_PROVIDED RECORDS_
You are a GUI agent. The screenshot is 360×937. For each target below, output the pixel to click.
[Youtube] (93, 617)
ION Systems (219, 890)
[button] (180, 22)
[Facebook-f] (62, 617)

_PROBLEM TO SOLVE_
What you write must match the records above exactly, line for line.

_EXERCISE ANSWER_
You are a GUI agent. The screenshot is 360×937. For each target below, output the pixel to click.
[Youtube] (93, 617)
ION Systems (219, 890)
[button] (180, 22)
[Facebook-f] (62, 617)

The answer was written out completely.